Quello che si mostra ora invece è stato dipinto un anno prima, immediatamente dopo la Presa di Porta Pia, mostrata in tutt’altro modo, più veritiero, nel modo confuso e rabbioso con cui veramente avvenivano i fatti d’armi. I Bersaglieri si arrampicano concitati sul terrapieno formato dai detriti delle mura bombardate, confusi nel fumo dell’artiglieria. Le fisionomie sono stravolte, le bocche urlanti, le uniformi strapazzate e infarinate dai calcinacci. Un trombettiere giace a terra morto, un baffuto maggiore ci guarda direttamente negli occhi e con lo sguardo, col gesto, con la voce – vediamo che urla anche se non lo sentiamo – sembra spronarci a partecipare all’attacco. Molto diverso è il quadretto del fiammingo Carel Max Quaedvlieg (Valkenburg 1823 – Roma 1874), minuscolo in confronto al Cammarano, ma che entro il suo perimetro di tredici per venti centimetri, riesce a inquadrare le Mura Aureliane e la breccia formicolante di Bersaglieri, con la morte del comandante Giacomo Pagliari sull’avanscena, e gli zuavi che sparano sullo sfondo di questa visione teatrale della Breccia, estremo opposto dei vasti “panorami” che andavano di moda in questo periodo.

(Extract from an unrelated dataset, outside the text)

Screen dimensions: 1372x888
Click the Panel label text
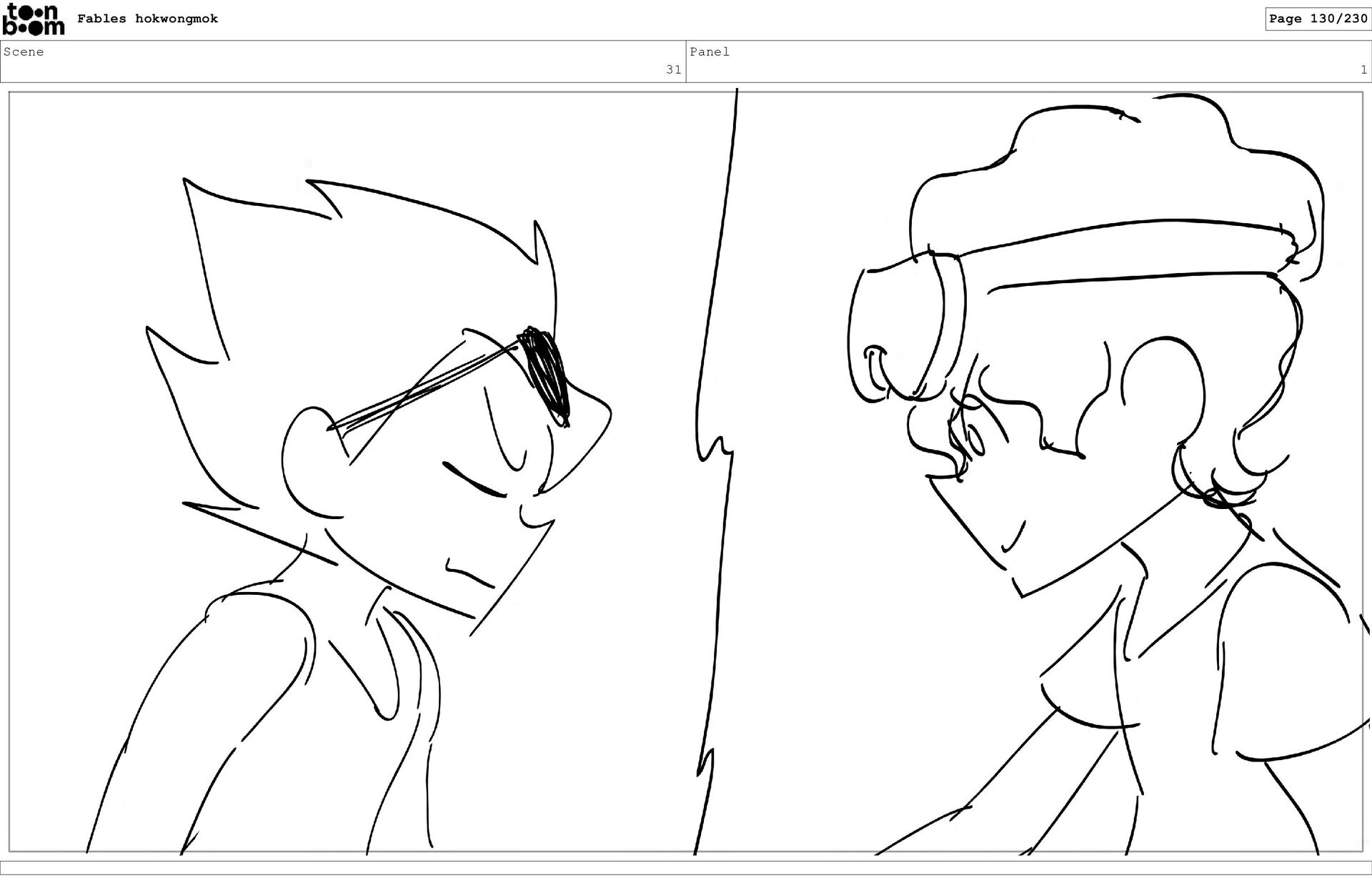tap(709, 51)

Vissuto a Roma per ventun anni, Quaedvlieg è noto per i suoi paesaggi della campagna romana animati da contadini e da butteri, eseguiti con lenticolare precisione, generalmente su rame, con colori luminosissimi. Questo di Porta Pia è un “unicum”, un documento storico figurativo di inestimabile valore, che fu infatti acquistato all’asta da Fabrizio Apolloni alla fine degli anni ottanta al termine di un accanito duello con un misterioso “underbidder” al telefono che si rivelò poi essere il compiato Bettino Craxi, molto attento alle memorie garibaldine e risorgimentali. Completano questa mostra celebrativa il bozzetto in scultura di Publio Morbiducci (Roma, 1889-1963) per il monumento al Bersagliere eretto davanti a Porta Pia nel 1932 e due pastelli satirici che ritraggono Charrette comandante degli Zuavi pontifici e Mons. Pacca il giovane, Prefetto pontificio. Due ritratti del Cardinale Giacomo Antonelli, uno in marmo che lo raffigura giovane, di Giuseppe De Fabris, ed uno dipinto in miniatura a smalto su pietra lavica da Filippo Severati – inventore della tecnica che andò perduta alla sua morte – che lo ritrae in trono nella sua piena dignità di Segretario di Stato, eminenza grigia e anima nera dell’ultimo Pio IX.